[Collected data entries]
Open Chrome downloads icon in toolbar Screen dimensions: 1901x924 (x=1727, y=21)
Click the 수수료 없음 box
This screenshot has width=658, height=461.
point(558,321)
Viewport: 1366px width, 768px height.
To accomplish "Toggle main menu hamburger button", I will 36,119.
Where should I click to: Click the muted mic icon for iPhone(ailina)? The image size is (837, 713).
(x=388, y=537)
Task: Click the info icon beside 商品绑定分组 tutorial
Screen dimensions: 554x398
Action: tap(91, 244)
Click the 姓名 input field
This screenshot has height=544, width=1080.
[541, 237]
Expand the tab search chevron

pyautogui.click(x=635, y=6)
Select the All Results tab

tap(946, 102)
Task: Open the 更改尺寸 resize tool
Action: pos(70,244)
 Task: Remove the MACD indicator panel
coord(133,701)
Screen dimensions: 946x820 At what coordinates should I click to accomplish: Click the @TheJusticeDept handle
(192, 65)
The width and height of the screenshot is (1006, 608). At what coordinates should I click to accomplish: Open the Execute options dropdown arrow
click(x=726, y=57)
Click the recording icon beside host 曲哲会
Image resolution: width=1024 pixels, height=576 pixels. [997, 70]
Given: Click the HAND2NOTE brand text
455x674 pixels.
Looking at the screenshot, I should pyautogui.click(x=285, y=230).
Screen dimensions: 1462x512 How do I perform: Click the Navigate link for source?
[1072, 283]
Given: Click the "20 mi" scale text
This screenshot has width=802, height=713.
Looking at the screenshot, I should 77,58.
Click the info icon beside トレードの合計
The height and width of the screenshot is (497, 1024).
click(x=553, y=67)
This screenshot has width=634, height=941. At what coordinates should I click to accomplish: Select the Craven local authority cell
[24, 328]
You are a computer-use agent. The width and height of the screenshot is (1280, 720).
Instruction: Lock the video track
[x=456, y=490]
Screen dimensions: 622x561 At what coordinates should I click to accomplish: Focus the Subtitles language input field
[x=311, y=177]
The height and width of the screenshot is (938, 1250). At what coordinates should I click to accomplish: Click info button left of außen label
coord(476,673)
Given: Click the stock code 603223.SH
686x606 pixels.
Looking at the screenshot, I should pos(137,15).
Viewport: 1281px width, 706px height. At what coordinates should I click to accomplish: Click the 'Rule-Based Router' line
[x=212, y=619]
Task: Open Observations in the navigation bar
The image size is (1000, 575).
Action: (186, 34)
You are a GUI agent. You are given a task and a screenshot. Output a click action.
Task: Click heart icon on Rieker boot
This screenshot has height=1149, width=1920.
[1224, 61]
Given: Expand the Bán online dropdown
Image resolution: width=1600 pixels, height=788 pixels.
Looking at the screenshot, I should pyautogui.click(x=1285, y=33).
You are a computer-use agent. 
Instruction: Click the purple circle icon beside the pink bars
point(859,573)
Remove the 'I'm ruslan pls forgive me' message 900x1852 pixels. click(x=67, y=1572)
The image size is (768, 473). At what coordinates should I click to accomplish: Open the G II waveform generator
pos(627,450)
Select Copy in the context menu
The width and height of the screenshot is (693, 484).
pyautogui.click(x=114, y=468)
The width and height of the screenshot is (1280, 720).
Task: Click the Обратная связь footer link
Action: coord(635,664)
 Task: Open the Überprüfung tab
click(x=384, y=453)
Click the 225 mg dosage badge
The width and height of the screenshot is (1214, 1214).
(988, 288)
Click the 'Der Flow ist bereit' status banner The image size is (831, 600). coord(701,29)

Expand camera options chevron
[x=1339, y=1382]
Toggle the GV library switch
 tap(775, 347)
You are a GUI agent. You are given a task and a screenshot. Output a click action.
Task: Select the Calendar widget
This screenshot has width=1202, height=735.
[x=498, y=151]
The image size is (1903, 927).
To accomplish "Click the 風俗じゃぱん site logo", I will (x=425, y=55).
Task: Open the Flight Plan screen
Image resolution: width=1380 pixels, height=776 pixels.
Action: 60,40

**Problem requirements**
As the answer, set down only the lines from the data above between the one holding "Toggle the GV library switch" and the one holding "The image size is (1903, 927).", inclusive, exactly as they read.

**Task output**
Toggle the GV library switch
 tap(775, 347)
You are a GUI agent. You are given a task and a screenshot. Output a click action.
Task: Select the Calendar widget
This screenshot has width=1202, height=735.
[x=498, y=151]
The image size is (1903, 927).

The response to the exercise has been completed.